:: EXERCISE INSTRUCTIONS ::
Among these entries, count the lines containing the word "computer" and answer with only the number.

Stored data entries:
------------------------------------------------
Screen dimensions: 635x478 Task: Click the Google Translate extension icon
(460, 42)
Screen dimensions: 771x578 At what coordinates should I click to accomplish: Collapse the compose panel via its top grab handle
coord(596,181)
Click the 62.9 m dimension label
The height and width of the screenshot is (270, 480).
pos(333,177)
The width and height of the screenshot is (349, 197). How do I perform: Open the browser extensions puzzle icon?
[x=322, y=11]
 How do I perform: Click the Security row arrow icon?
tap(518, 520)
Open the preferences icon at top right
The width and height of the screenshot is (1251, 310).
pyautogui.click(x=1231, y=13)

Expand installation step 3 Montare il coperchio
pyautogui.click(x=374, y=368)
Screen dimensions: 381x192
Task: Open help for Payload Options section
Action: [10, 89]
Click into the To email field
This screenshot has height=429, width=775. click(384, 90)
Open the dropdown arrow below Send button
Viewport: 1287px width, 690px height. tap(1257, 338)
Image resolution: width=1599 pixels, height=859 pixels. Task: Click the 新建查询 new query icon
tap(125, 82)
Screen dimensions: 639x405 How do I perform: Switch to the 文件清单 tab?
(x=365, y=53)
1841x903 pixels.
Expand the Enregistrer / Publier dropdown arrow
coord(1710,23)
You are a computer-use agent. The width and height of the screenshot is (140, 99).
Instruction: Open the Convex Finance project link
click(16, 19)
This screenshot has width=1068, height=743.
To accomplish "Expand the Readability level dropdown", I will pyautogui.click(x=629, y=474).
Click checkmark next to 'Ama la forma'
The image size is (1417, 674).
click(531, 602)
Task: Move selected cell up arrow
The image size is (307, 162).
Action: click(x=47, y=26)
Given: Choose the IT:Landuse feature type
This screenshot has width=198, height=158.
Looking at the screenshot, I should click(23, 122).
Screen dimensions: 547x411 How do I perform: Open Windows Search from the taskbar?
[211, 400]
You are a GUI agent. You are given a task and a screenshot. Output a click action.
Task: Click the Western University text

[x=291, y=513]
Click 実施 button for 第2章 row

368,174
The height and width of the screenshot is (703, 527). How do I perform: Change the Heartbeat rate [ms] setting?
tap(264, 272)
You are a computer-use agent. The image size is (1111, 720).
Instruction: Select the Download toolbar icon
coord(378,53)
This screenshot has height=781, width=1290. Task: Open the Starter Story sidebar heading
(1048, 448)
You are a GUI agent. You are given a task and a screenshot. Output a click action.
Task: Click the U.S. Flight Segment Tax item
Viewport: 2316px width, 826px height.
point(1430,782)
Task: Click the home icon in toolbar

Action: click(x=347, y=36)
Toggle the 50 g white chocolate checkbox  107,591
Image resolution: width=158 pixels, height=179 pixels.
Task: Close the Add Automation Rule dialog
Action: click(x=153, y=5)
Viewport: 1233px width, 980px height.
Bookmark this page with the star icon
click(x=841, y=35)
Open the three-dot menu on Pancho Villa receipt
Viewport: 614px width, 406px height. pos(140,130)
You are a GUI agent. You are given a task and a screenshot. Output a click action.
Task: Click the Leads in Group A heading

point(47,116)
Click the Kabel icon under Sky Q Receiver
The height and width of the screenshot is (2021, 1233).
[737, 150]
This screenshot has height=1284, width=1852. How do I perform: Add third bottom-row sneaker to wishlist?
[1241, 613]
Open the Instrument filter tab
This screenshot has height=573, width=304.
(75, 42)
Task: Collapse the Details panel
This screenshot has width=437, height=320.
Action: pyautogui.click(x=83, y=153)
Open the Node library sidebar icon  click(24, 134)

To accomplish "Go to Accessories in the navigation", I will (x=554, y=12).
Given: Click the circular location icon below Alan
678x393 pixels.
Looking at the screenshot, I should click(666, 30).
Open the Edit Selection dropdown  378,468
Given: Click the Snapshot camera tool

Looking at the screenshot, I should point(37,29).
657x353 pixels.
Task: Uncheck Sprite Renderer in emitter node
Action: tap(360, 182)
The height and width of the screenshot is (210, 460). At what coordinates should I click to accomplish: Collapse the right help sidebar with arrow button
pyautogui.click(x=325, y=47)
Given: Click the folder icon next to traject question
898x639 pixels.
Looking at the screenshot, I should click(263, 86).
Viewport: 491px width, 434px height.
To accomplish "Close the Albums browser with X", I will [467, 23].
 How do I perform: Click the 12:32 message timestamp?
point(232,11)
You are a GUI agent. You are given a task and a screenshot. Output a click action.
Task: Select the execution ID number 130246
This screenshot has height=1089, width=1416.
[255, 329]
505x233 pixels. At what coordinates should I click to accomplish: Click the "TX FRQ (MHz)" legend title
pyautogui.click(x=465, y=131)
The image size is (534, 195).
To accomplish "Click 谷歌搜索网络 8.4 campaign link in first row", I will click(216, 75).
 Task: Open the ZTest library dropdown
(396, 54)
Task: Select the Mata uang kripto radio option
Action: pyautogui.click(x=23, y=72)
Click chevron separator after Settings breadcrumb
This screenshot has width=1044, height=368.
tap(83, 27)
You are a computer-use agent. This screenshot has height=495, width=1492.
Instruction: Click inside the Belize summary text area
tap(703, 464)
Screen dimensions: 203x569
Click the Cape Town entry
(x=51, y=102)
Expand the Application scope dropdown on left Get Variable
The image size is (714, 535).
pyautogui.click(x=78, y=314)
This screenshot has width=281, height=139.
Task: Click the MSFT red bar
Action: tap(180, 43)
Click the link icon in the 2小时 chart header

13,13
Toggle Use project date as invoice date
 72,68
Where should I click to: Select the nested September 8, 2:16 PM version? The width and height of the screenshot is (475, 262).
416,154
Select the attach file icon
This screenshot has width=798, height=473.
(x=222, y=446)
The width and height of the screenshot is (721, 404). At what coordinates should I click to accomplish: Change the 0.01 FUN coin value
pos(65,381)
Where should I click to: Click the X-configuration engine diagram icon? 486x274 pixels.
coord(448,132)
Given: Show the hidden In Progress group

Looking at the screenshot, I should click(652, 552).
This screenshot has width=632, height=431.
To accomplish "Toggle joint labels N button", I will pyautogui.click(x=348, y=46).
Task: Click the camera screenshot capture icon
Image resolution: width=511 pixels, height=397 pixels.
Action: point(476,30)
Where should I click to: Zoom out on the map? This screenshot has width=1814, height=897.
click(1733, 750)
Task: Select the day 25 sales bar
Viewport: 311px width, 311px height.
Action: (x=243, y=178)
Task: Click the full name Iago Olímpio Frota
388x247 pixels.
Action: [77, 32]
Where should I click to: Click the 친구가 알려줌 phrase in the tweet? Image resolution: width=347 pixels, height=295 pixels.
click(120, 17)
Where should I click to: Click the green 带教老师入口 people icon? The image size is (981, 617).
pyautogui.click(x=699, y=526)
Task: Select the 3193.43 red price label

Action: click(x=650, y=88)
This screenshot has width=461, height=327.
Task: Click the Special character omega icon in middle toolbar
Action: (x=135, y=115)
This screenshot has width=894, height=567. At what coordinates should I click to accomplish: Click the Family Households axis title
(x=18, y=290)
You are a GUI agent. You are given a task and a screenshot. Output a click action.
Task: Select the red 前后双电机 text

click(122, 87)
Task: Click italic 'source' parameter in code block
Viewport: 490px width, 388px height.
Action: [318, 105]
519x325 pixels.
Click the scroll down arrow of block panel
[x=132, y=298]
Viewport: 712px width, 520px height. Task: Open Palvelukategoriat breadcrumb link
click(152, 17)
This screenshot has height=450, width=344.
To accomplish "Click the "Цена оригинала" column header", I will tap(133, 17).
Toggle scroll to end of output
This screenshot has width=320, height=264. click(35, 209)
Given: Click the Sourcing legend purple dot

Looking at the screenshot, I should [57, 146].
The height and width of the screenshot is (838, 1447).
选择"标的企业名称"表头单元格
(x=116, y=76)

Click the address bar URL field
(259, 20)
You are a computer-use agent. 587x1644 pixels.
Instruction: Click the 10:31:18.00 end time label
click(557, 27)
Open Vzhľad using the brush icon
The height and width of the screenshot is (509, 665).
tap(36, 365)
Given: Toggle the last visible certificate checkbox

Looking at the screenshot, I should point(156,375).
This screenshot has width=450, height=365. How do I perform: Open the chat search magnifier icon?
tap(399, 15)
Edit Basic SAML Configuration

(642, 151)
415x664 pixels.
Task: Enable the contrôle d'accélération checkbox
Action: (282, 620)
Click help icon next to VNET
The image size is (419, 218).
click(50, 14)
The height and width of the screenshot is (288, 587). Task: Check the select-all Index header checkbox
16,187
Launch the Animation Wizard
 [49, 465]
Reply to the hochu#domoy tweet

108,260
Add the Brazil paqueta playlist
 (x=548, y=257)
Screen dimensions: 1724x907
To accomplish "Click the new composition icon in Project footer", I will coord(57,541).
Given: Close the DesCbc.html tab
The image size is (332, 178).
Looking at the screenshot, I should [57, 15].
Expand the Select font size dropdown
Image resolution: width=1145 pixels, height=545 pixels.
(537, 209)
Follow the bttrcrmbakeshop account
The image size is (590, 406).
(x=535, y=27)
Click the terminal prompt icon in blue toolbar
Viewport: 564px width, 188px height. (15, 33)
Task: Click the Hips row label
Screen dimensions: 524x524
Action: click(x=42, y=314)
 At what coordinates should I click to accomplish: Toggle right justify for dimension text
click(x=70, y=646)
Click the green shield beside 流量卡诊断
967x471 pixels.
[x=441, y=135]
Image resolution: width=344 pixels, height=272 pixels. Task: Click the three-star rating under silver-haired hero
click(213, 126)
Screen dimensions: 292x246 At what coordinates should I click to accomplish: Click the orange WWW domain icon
------------------------------------------------
:: OUTPUT BELOW ::
4